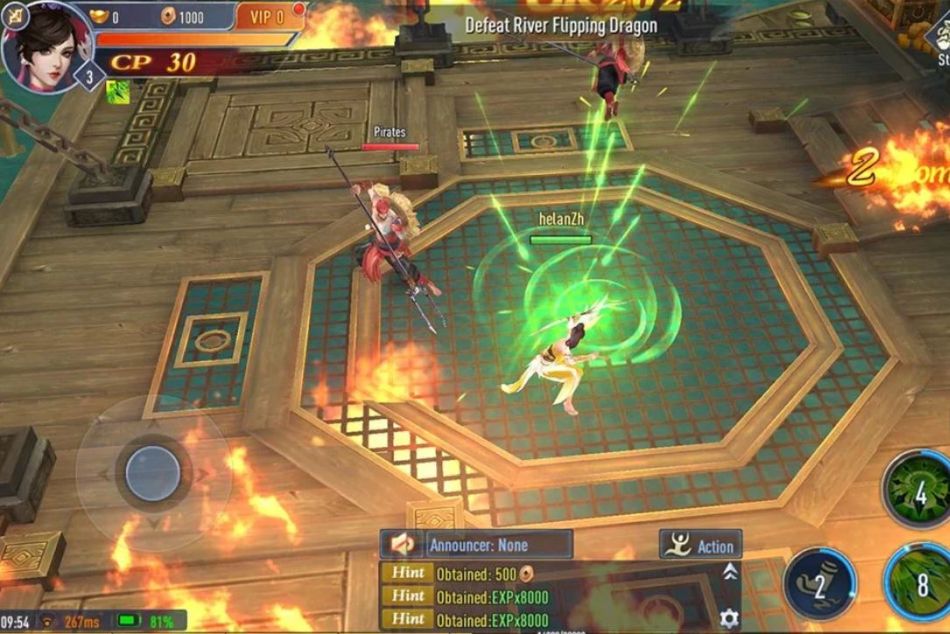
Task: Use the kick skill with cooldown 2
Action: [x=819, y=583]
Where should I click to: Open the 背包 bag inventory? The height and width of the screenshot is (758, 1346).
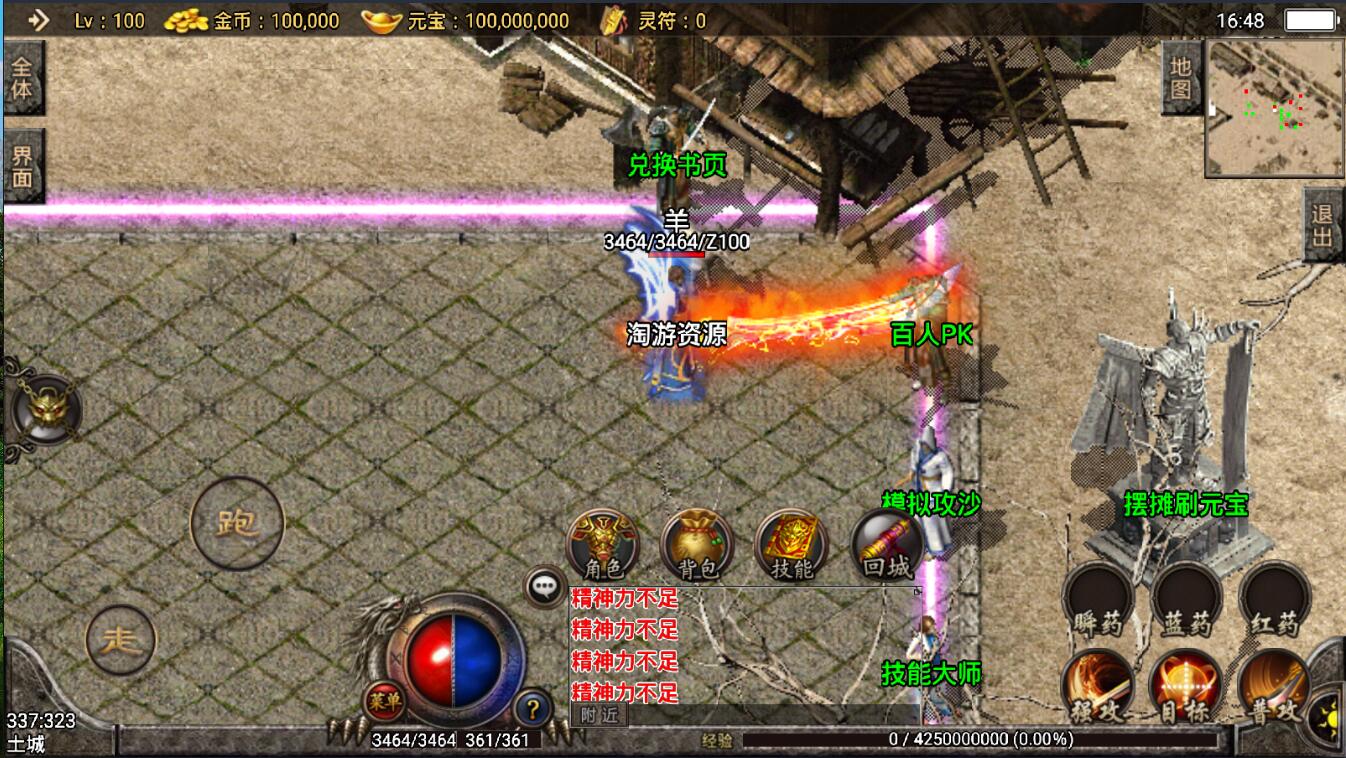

====

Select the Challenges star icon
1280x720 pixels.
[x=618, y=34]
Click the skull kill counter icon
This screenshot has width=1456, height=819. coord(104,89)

====

Written instruction >>
Count the lines of the data above that contain the string "width". Give only the number.

Result of the exercise >>
2